Héros préféré du 7ème art, l'enfant star est créé par le cinéma, poussé par des parents dont le désir de succès est grand pour leur progéniture. Le premier à avoir immergé est Jackie Coogan, qui tourne son film à 2 ans, et incarne le fameux Kid de Charlie Chaplin, à 6 ans. S'en suivent les grandes stars : Judy Garland, rendue célèbre par le magicien d'Oz, ou Shirley temple, «horrible caniche bouclée» qui devient l'idole de toute une génération par ses interprétations dans des films de John Ford ou Henry Hathaway.
Il y a beaucoup de niaiserie et de sensiblerie dans les œuvres des enfants stars. L'adulte qui écrit l'histoire, abrutit l’enfant. Il veut faire de lui une image idéalisée, une image familiale, quand il n’a pas comme François Truffaut et son Antoine Doinel, la nostalgie de sa propre enfance.
«Mais le cinéma est quand même un art, un art adulte, un art conscient»
Ne parle-t-on pas des enfants de chœur, des enfants sages comme une image ? Pourquoi le cinéma a alors produit autant de films sur les enfants assassins ?
L’enfant assassin est souvent une fillette, inquiétante, sournoise, perverse, angoissante, omniprésente dans des endroits où elle n’a pas à être. C’est Reda dans Mauvaise Graine de Mervin Leroy, qui tue sans remords ni pitié. Ce sont des jumeaux dans « L’autre » de Robert Mulligan qui déploient toute leur ingéniosité pour réaliser leurs crimes.
De tous ces films, il faut en retenir une règle : plus les enfants sont beaux, plus ils sont criminels !
L’enfant n’est plus une proie fragile de redoutables prédateurs mais plutôt les terrifiants instruments de la mort. Les adultes finissent terrorisés par les enfants.
Alors un conseil : évitez les enfants, cela vaudra mieux pour votre intégrité physique et psychique !
Le regard de Louis Malle sur l'enfance, par Françoise Thibaut, correspondant de l'Institut.
Louis Malle aborde des enfants dans ces films tardivement, alors qu’il fabrique du cinéma depuis plus de 12 ans. Ce démarrage tardif va se produire selon un long cheminement intérieur, une longue introspection qui durera toute sa vie. En fait, louis Malle attendra que sa propre mère est disparue pour raconter vraiment ces souvenirs très vifs et très présents de sa propre enfance. Louis Malle adorait sa mère, et cela se voit dans ses films où la question de la mère est primordiale.

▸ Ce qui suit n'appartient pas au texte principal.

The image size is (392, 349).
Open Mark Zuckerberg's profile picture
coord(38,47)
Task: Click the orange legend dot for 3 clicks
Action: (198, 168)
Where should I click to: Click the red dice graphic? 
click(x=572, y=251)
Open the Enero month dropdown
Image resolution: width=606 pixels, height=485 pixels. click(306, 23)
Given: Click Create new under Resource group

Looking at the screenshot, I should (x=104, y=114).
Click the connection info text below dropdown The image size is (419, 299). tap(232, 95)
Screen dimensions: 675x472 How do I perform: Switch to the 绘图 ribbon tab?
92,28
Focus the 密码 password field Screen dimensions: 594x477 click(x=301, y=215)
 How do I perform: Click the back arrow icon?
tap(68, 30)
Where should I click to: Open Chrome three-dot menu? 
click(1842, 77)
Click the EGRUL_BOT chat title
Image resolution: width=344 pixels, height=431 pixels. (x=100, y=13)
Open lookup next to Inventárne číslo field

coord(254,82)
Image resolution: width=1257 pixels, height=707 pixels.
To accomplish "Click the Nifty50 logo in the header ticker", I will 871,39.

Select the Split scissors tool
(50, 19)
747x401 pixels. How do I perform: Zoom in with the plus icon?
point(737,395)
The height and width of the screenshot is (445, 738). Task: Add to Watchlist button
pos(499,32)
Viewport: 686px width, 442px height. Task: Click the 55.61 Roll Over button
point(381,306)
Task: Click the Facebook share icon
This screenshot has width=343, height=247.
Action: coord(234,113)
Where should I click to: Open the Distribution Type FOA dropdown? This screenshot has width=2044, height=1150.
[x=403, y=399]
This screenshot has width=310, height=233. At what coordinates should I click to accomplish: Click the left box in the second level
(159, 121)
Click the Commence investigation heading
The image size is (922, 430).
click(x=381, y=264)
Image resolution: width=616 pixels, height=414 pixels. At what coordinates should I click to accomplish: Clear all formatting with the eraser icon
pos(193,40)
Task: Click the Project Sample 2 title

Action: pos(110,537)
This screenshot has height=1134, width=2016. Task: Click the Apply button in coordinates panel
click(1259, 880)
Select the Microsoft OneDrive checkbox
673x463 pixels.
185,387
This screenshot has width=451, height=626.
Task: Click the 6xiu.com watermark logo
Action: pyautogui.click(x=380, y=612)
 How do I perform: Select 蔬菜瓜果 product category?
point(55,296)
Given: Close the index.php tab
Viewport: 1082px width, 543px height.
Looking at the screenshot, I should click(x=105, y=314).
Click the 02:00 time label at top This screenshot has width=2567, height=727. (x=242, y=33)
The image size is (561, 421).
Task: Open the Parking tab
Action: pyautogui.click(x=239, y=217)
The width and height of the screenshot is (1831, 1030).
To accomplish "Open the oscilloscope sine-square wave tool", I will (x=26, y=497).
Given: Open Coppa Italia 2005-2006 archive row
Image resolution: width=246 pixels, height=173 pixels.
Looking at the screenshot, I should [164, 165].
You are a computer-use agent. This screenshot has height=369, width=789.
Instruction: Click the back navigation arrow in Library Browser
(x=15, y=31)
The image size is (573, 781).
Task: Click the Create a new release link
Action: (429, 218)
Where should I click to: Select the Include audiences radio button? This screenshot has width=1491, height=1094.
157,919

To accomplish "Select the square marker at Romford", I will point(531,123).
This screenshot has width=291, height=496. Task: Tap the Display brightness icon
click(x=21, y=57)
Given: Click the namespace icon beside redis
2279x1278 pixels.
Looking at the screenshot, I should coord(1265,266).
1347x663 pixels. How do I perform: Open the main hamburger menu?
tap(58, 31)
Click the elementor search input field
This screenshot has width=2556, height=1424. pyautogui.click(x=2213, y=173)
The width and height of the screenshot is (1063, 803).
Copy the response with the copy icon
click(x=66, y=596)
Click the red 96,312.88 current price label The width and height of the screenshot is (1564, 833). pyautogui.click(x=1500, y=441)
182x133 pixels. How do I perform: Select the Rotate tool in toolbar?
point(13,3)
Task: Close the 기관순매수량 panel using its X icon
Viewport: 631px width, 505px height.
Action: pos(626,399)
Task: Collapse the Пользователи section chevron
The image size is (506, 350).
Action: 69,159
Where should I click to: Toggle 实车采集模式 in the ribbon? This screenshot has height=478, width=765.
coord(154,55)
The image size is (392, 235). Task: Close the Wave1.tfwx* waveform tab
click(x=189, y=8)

«L’enfant de Louis Malle est normal, je dirai presque abominablement normal.
»
L’enfant de Louis Malle est dans son cadre il subit le cadre imposé par les adultes, sa famille, l’école, la pension, la société. Il est bien inséré dans son milieu généralement bourgeois. Ce n’est ni un révolté comme chez Truffaut, ni un provocateur comme chez Bertrand Blier. Il est dedans même s’il n’y comprend rien et sans apparente révolte, du moins au départ. Il a un œil critique et enregistre toutes les situations. Il garde la mémoire de l’injustice comme dans le voleur, ou au revoir les enfants, ou de l’absurdité comme dans le souffle au cœur. Il parle comme un enfant.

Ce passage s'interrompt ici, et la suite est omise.